The following small snippet shows how a sketch can be serialized and loaded in C++.
//[> 1. Create the sketching matrix and dump JSON <]
skylark::sketch::CWT_t<DistMatrixType, DistMatrixType>
Sparse(n, n_s, context);
// dump to property tree
boost::property_tree::ptree pt = Sparse.get_data()->to_ptree();
//[> 2. Dump the JSON string to file <]
std::ofstream out("sketch.json");
write_json(out, pt);
out.close();
//[> 3. Create a sketch from the JSON file. <]
std::ifstream file;
std::stringstream json;
file.open("sketch.json", std::ios::in);
boost::property_tree::ptree json_tree;
boost::property_tree::read_json(file, json_tree);
skylark::sketch::CWT_t<DistMatrixType, DistMatrixType> tmp(json_tree);
This functionality is also exposed to the Python layer in two ways.
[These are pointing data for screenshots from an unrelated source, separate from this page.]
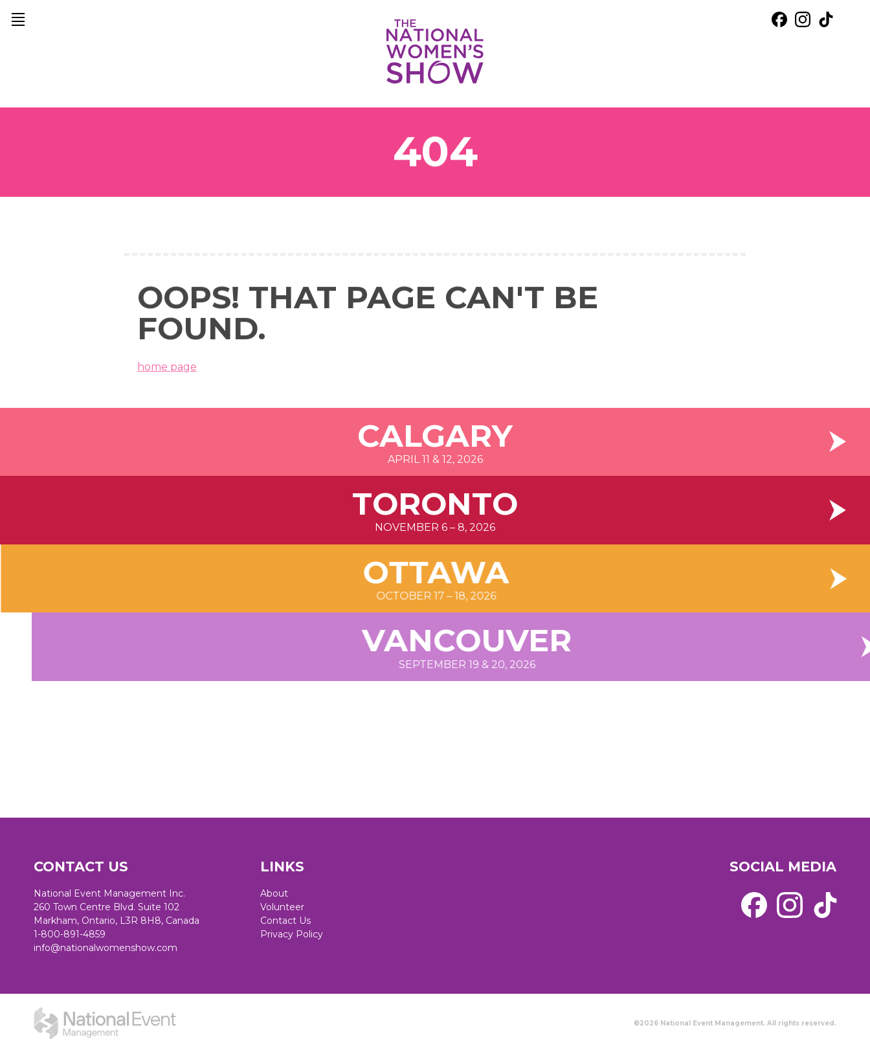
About (274, 893)
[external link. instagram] (802, 19)
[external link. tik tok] (826, 19)
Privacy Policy (291, 934)
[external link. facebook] (779, 19)
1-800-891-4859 (70, 934)
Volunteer (282, 907)
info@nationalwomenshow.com (105, 948)
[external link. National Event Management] (105, 1023)
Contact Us (285, 920)
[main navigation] (18, 19)
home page (167, 375)
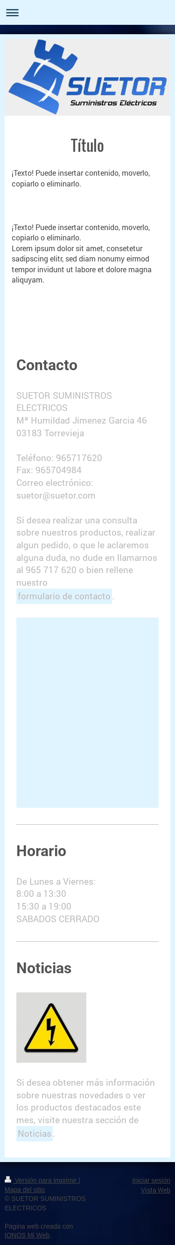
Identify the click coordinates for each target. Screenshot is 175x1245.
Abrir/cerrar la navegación (87, 12)
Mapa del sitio (25, 1189)
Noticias (34, 1133)
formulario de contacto (64, 596)
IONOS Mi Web (27, 1235)
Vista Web (155, 1189)
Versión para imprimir (41, 1180)
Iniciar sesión (151, 1180)
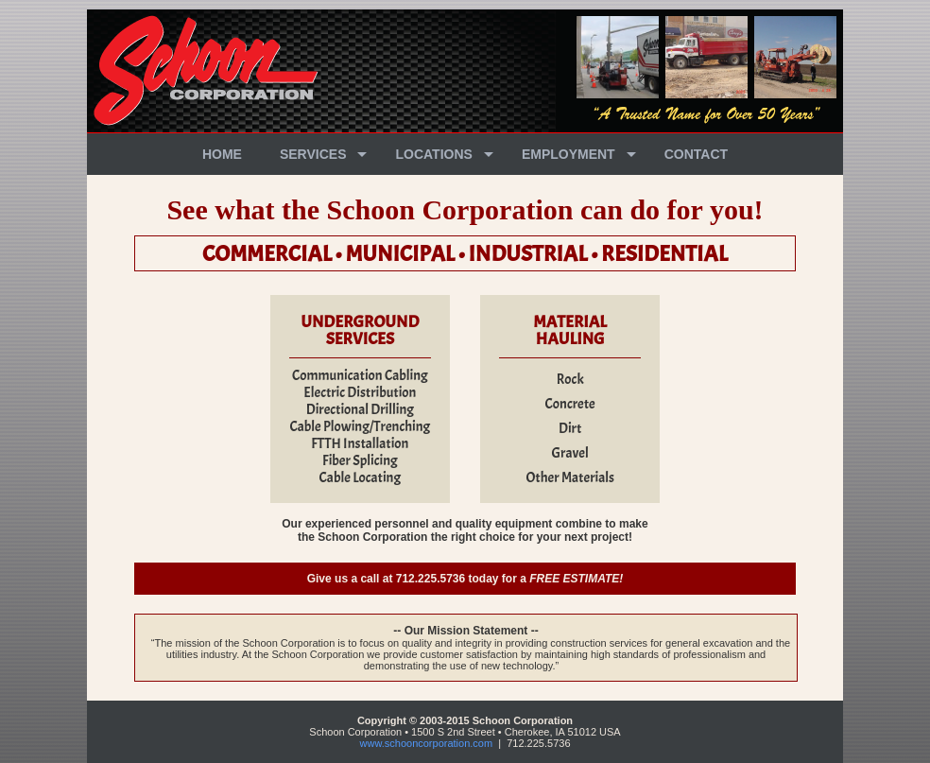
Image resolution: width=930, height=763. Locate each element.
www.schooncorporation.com (426, 743)
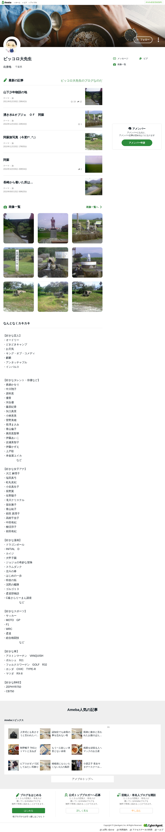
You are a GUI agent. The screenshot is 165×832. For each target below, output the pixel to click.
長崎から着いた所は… (18, 182)
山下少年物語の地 (15, 92)
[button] (143, 40)
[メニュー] (158, 40)
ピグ (143, 58)
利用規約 (122, 829)
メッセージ (120, 58)
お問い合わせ (107, 829)
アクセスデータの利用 (141, 829)
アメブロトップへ (82, 779)
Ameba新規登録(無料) (154, 2)
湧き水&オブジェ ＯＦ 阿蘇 (23, 114)
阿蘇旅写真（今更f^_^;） (20, 137)
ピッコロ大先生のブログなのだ (81, 80)
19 (73, 101)
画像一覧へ (94, 207)
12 (79, 101)
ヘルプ (159, 829)
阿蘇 (6, 159)
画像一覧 (119, 64)
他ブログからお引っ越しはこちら (27, 816)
The first, is straightforward serialize method of sketch objects, and a corresponding deserialize_sketch on the module level. The following is a short example.
S = sketch.CWT(10, 6)
sketch_dict = S.serialize()
S_clone = sketch.deserialize_sketch(sketch_dict)
Alternatively, sketch objects also support the Pickle and cPickle modules. This allows them to be easily used by external libraries or software like Spark.